Steve McAlpine is a well-known social commentator, respected theologian and popular author. Each week, he takes a crucial trend or event that's playing out in society now and asks, "Where is this taking us?"

Rather than just pontificating, Steve then provides practical steps listeners can take if they want to change the future. That's Delorean Philosophy.

HOW ABOUT THIS?
So I get a text message the other day from my Telco provider
Optus – an Australian company bought out by Singapore’s Singtel

Cyberattack update: Confirming only the licence number on your Driver’s Licence was exposed, not the card number. Your State or Territory government will provide advice on any action that you may need to take via their website.

My first thought: Wait? My Driver’s Licence has a card number as well as a licence number?

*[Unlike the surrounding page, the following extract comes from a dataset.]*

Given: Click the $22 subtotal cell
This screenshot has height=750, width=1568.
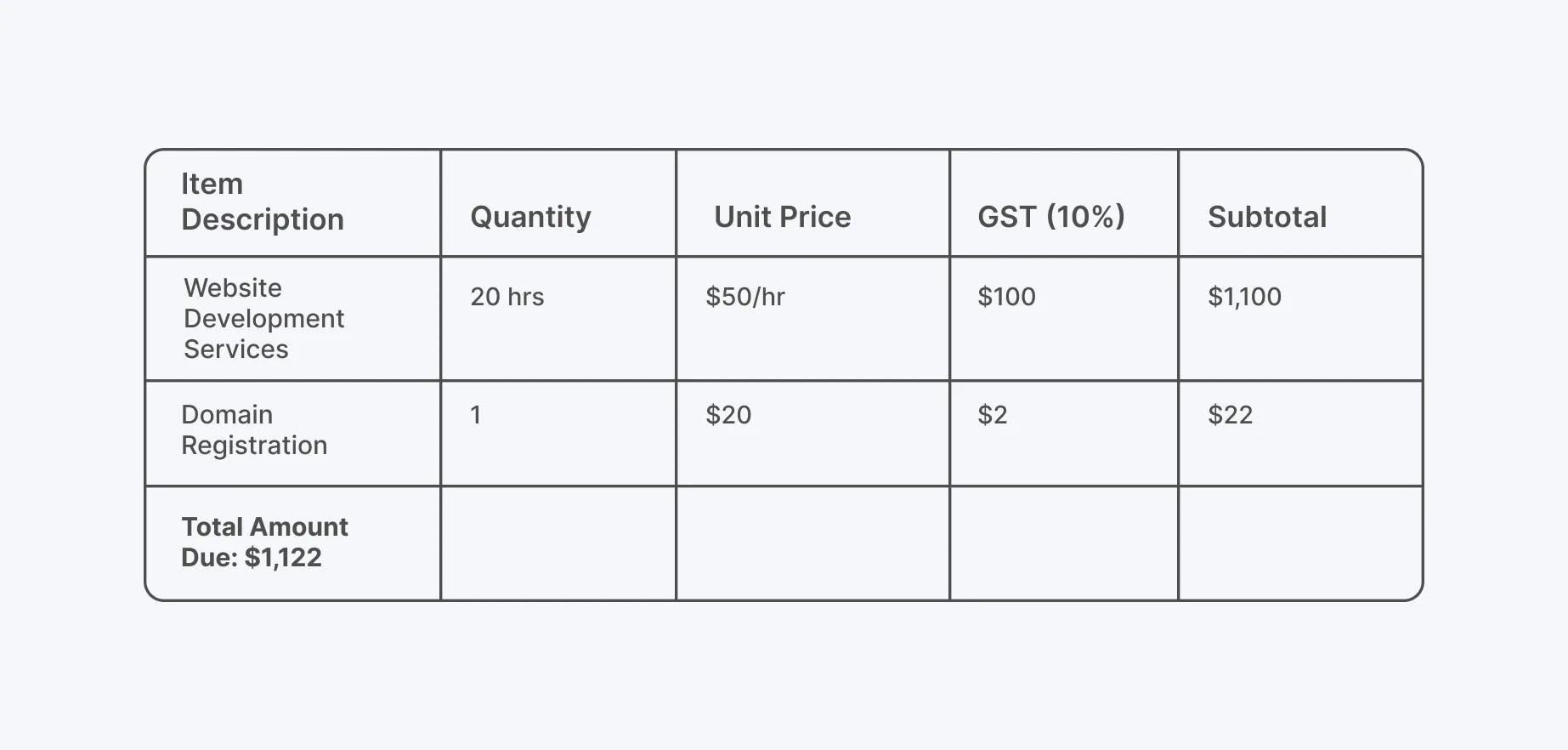Looking at the screenshot, I should click(x=1230, y=415).
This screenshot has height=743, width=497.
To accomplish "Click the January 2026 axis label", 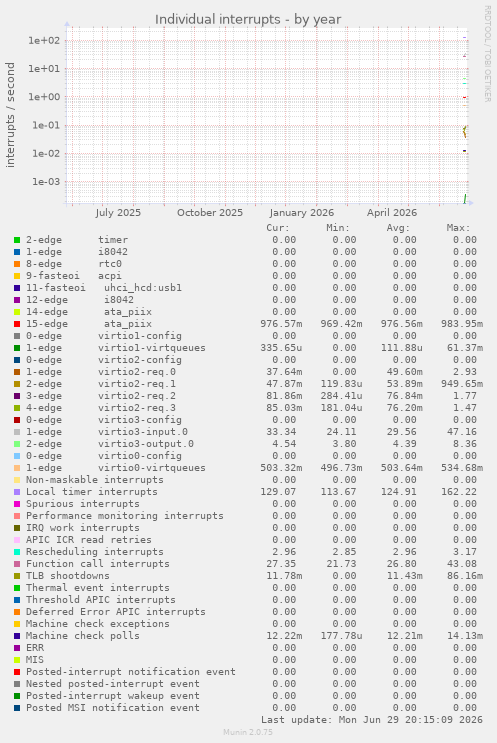I will pos(302,212).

Who knew?
It took a hack to discover that? You learn something new every day.

Something new like this: one of our major Telcos had hopelessly inadequate security measures when it comes to protecting our data.

Yes that’s right:
Here in Australia OPTUS has just been hacked. An amateurish hack – as these things go – but 10 and a half million customers and ex-customers were hacked.

Ten and a half million – forty percent of the population of Australia – had licence numbers, bank account details, passport details etc, taken. Now, given the secondary and tertiary levels of security for things these days it’s not all doom and gloom.
But the next time a public entity – or a govt department for that matter – says “for extra levels of security please provide us with …”
We’re all going to think twice.

I mean how much data do they need? And is this hack just the tip of the iceberg?
And should we care any more that an amateur hacker has our details, or should we care more that a large corporation – or a government – has a level of information about us that they didn’t really need to take, but which we willingly gave?
Even my password reminder questions seem sullied.
What’s it to you what my mother’s maiden name was?
And why can’t Fido rest in peace without me having to dredge up the horrors of the death of the first pet I owned?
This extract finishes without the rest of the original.